Wird beispielsweise das „Advisor Base Case“-Szenario gewählt, ergibt sich ein Ausgangswert von USD 12’090k. Eine Erhöhung der Zahlungsströme führt zu einer höheren Bewertung, wobei der Zeitpunkt der Anpassung entscheidend ist. Eine Erhöhung der Zahlungsströme im ersten Jahr um USD 500k erhöht den heutigen Wert eins zu eins um USD 500k. Dieselbe Erhöhung im fünften Jahr führt hingegen lediglich zu einem Anstieg der Bewertung von rund USD 241k.
Simulation
Es ist wichtig zu betonen, dass es sich hierbei nicht um eine Nachbildung der Bewertungen im Dell-Fall handelt. Vielmehr werden die projizierten Zahlungsströme isoliert betrachtet, um zu veranschaulichen, wie unterschiedliche Erwartungen allein zu erheblichen Unterschieden in den Bewertungsergebnissen führen können.
BEURTEILUNG VON PROJEKTIONEN: VON DER KUNST ZUR DISZIPLIN
Auch wenn Projektionen naturgemäss mit Unsicherheit behaftet sind, hat sich in der Bewertungspraxis eine Reihe strukturierter Ansätze zur Beurteilung ihrer Plausibilität etabliert. Ziel ist es nicht, Unsicherheit zu eliminieren, sondern sicherzustellen, dass Annahmen intern konsistent, evidenzbasiert und ökonomisch fundiert sind.

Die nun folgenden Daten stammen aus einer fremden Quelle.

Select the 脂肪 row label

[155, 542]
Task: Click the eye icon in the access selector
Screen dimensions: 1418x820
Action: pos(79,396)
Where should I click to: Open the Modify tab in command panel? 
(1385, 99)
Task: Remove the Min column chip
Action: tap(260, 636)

Ein verbreiteter Ausgangspunkt besteht darin, Projektionen in ihre zentralen Treiber, etwa Preis und Menge, zu zerlegen. Dadurch lassen sich Annahmen anhand beobachtbarer Daten und ökonomischer Zusammenhänge überprüfen. So sollten beispielsweise Umsatzsteigerungen, die auf Preisannahmen beruhen, mit Marktbedingungen und Wettbewerbsdynamiken vereinbar sein.
Ein weiterer gängiger Ansatz ist das Benchmarking gegenüber Vergleichsunternehmen. Der Vergleich von Margen, Wachstumsraten oder Kapitalintensität mit ähnlichen Unternehmen dient als Realitätscheck. Empirische Evidenz zeigt, dass sich langfristige Profitabilität und Wachstum tendenziell an Branchenwerte annähern.
Soweit relevant sollten Projektionen auch im Kontext der allgemeinen Marktentwicklung beurteilt werden. In reifen oder stabilen Märkten ist das Unternehmenswachstum typischerweise durch das Wachstum des Gesamtmarktes begrenzt. Annahmen über eine dauerhafte Überperformance ohne klaren Wettbewerbsvorteil sind daher oft schwer zu begründen.
Eine weitergehende, strukturierte Herangehensweise stellt der sogenannte Gesamtmarktansatz („Top-down“-Ansatz) dar, bei dem Projektionen an der Grösse des adressierbaren Gesamtmarktes sowie an erwarteten Marktanteilen ausgerichtet werden. Dies ist insbesondere in wachstumsstarken oder sich wandelnden Märkten von Bedeutung, in denen die Expansion des Gesamtmarktes ein zentraler Treiber der Unternehmensentwicklung ist.
Schliesslich gehört auch die Durchführung von Szenario- und Sensitivitätsanalysen zur Best Practice. Anstelle eines einzelnen „Base Case“ analysieren BewertungsexpertInnen eine Bandbreite möglicher Entwicklungen, die unterschiedliche Annahmen zu Wachstum, Margen oder Marktbedingungen widerspiegeln. Dieser Ansatz wird auch in internationalen Standards, etwa denjenigen des International Valuation Standards Council, empfohlen und trägt dazu bei, Unsicherheit explizit statt implizit zu machen.
FAZIT
Projektionen von Zahlungsströmen sind ein zentraler Bestandteil jeder Bewertung im Rahmen des Ertragswertansatzes. Bereits kleine Änderungen in den Annahmen können zu erheblichen Unterschieden im Ergebnis führen – insbesondere dann, wenn sie Zahlungsströme in der nahen Zukunft betreffen, wie unser Beispiel gezeigt hat.
Auch wenn Projektionen stets mit Ermessensentscheidungen verbunden sind, sind sie nicht beliebig. Ein strukturierter Ansatz, der auf Daten, ökonomischer Logik und Benchmarking basiert, kann ihre Robustheit wesentlich erhöhen.